そんな中、先発予定のニュージーランド代表ソニー・ビル・ウィリアムズ選手(CTB=センター・スリークォーター・バックス)の「2015イングランド大会」における動画が、ネット上で注目を浴びている。
試合後の表彰式へ「乱入」してきた少年に...
ニュージーランド代表は「オールブラックス」の愛称でも親しまれている、押しも押されもしない強豪チームである。「2015イングランド大会」では、決勝でオーストラリア代表を34-17で破り、見事に3度目の優勝(最多)を成し遂げた。その中でも中心として活躍したのが、ウィリアムズ選手だった。
優勝国のみが掲げられる「エリス杯」、そして個人に授与される金メダルを受け取った。しかし...。その後に、ハプニングが起こった。
スタンドで観戦していた、おそらく10歳ぐらいの男の子が、興奮のあまりかピッチ内に乱入。警備員の制止を振り切り、スターであるウィリアムズ選手に駆け寄った。
周囲の歓声もあり、何を話したのかは映像でも確認できない。警備員も少年をスタンドに返そうとしたが、ウィリアムズ選手は優しく少年の肩に手を回した。そして...。何と、首から掛けていた金メダルを少年にプレゼントしてしまったのだ。
ウィリアムズ選手は191センチ、110キロというFW並みの体格を持つ。その上、抜群のランニングスキルやオフロードパス、激しいタックル...などを併せ持つ「世界最高峰の選手」と言っても過言ではない。

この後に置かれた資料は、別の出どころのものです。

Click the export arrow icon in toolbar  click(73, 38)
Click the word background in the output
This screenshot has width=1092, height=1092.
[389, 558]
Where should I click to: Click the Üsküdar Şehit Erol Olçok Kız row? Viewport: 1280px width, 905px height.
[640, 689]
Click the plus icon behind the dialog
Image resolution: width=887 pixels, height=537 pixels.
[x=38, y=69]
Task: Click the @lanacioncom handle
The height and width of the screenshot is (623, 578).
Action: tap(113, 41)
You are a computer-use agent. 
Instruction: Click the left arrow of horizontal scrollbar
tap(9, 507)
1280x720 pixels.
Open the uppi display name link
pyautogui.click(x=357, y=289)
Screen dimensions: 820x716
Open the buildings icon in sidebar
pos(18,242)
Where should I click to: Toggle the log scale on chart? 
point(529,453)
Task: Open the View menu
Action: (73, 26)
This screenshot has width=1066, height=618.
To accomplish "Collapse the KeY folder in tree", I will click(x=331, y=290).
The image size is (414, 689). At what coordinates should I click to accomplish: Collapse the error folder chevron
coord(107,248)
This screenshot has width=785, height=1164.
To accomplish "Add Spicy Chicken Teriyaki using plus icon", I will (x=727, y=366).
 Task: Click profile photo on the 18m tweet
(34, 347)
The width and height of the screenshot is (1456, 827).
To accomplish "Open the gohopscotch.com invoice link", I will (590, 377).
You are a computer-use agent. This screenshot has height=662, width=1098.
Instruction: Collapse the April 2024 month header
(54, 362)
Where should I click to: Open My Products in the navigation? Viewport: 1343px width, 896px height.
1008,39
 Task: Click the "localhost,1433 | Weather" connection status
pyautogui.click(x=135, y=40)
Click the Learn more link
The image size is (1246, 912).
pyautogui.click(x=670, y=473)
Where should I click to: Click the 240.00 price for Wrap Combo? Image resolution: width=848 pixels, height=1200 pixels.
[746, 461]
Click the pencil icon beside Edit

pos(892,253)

そんなウィリアムズ選手から金メダルをプレゼントされた少年は、狂喜乱舞し、金メダルにキスをしまくった。この様子は、世界中のメディアで報じられた。
「えっ、本物の金だったの?」...自己犠牲の精神
ラグビーを、ひと言で例えるとするならば「自己犠牲のスポーツ」だ、とよく評される。味方のために体を張ってタックルし、逆にタックルされながらも必死でボールをつなぐ。トライが取れたのは、仲間がいたからこそ...。今大会、日本代表が掲げたスローガン「ONE TEAM」は、正にそれを体現した。
日本の司令塔・田村優選手は、2019年10月29日、母校の国学院栃木高(栃木)に凱旋した。その際、母校へ寄贈したのは、8強入りをかけて南アと対戦した時に着用したジャージだった。「(モノへの)執着? そんな、ないです」。サラリと言ってのけた。それよりも大切な「絆」こそが、彼の誇りなのだろう。
ウィリアムズ選手にしても同じだったのではないか。しかし、メダルが純度の高い金でできていたことを後に聞かされ、「えっ、マジで? 本物だったの? 早く言ってよ~」という主旨の発言をしたと、一部メディアで報じられている。